Peter Bird, team leader with OYEP stated “We have camps all over the country and get Indigenous students from all over Manitoba. We bring them to the camp at Egg Lake, where Opaskwayak Cree Nation has been kind enough to host us. We train the camp participants in various bush work. This week were are engaged in “Trails Week”, pointing out “today they are building a picnic table and other kids are out in the bush doing trail clearing.” In regards to the types of training OYEP participants receive over their six-week course, “we give them brush saw training, trail building, using firefighting equipment, they get their First Aid, Bear Awareness, WHMIS (Workplace Hazardous Materials Information System), basic chainsaw training, and they also get two high school (CO-OP) credits”. Bird added the program is “designed around getting them engaged in work but also at same time engaged in their culture”. He noted that a flat tire on one of the work vehicles was a perfect time to gather everyone around and show them how to change it.

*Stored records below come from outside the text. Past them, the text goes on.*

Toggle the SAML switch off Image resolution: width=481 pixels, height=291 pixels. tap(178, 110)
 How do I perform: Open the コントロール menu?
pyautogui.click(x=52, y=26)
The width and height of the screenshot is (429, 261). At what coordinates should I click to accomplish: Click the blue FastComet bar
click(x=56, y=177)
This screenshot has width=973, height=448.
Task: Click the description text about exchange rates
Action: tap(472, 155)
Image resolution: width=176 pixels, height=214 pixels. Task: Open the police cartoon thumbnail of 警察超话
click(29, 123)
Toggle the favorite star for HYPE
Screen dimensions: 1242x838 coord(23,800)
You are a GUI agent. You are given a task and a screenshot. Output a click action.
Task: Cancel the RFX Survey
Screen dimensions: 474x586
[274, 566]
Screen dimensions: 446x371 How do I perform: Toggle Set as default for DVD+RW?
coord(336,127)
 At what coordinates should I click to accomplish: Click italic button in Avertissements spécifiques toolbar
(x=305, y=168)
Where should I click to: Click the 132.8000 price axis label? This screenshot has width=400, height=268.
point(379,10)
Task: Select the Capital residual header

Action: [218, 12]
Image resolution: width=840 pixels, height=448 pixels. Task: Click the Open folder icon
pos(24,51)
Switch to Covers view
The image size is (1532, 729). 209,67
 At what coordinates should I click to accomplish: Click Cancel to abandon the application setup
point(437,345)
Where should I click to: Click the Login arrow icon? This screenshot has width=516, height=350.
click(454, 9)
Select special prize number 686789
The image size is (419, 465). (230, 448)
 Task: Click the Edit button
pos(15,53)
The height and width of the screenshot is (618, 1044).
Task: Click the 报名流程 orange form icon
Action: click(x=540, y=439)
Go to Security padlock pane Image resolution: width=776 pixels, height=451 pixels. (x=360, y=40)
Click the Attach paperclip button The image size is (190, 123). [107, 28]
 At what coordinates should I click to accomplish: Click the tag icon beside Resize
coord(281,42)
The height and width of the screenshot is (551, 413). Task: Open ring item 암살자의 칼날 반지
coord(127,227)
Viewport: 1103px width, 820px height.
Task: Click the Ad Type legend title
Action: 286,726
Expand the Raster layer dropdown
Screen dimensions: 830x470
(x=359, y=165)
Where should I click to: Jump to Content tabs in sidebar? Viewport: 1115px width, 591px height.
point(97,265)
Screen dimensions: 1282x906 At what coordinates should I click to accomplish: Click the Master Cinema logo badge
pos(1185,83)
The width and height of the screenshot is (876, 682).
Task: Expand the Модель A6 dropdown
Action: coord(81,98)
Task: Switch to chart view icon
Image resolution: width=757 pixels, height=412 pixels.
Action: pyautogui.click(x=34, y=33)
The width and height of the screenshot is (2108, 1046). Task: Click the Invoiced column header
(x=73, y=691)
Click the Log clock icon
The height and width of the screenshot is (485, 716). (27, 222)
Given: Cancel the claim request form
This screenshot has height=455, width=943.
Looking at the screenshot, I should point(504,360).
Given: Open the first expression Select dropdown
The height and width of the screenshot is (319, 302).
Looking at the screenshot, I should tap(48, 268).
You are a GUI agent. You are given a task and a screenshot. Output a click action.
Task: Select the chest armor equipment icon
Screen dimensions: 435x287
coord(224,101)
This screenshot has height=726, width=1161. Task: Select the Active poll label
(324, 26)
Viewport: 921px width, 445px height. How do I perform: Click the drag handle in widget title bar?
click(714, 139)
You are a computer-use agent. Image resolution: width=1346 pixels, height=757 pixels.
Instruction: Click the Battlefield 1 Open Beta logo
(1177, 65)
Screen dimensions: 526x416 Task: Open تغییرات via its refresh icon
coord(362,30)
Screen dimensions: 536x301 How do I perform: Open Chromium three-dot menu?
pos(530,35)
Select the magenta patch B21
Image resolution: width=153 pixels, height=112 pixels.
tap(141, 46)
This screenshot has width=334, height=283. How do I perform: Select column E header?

In regards to connections in the community “Floyd North took them out on a medicine walk and showed them some local plants and Fred Stevens did something similar with them as well, and we are looking into whatever we can. The age limit isn’t super strict but generally the age range is 15-19. The program is six weeks long and the program ends this year around August 20th. We had many applicants and we lost a few kids but we currently have 18 students, down from 29 since some kids had to go home early. They are paid for their participation 40 hours a week.”
Board member Alan McLauchlan, talked about the OYEP members contribution to Opasquia Trails. “This week is called Trails Week, and how better to do this, than build a trail. Half of the group is in the bush right now brushing out trails, Shawn Sexsmith is our leader out there and he is helping them do clearing with bush axes, saws, and all sorts of tools to clear the trail ten feet wide. This week they will go about 1.4 kms of trail, which is a huge amount. If we had to pay someone to come in there then that would set us back. So we are very happy about that, plus it is giving them skills in practice in what they have learned already. They were out on two medicine walks and on both walks they talked about bee stings. If you get a bee sting, take some plantain (aka white man’s foot), chew it up and put in on the sting. Well guess what happened, they were out in the bush, someone got a bee sting they put the plantain on it and they knew exactly what it was, knew how to use it, and they did use it.”
McLauchlan continued, “right now we have them building a picnic table and they have built two docks so far as well and we hope to have 15 done by the time the participants are done. We are very excited by their labour and they are learning a bunch of new skills and I’m learning as they are refreshing a bunch of my skills. So really it is a win-win situation.”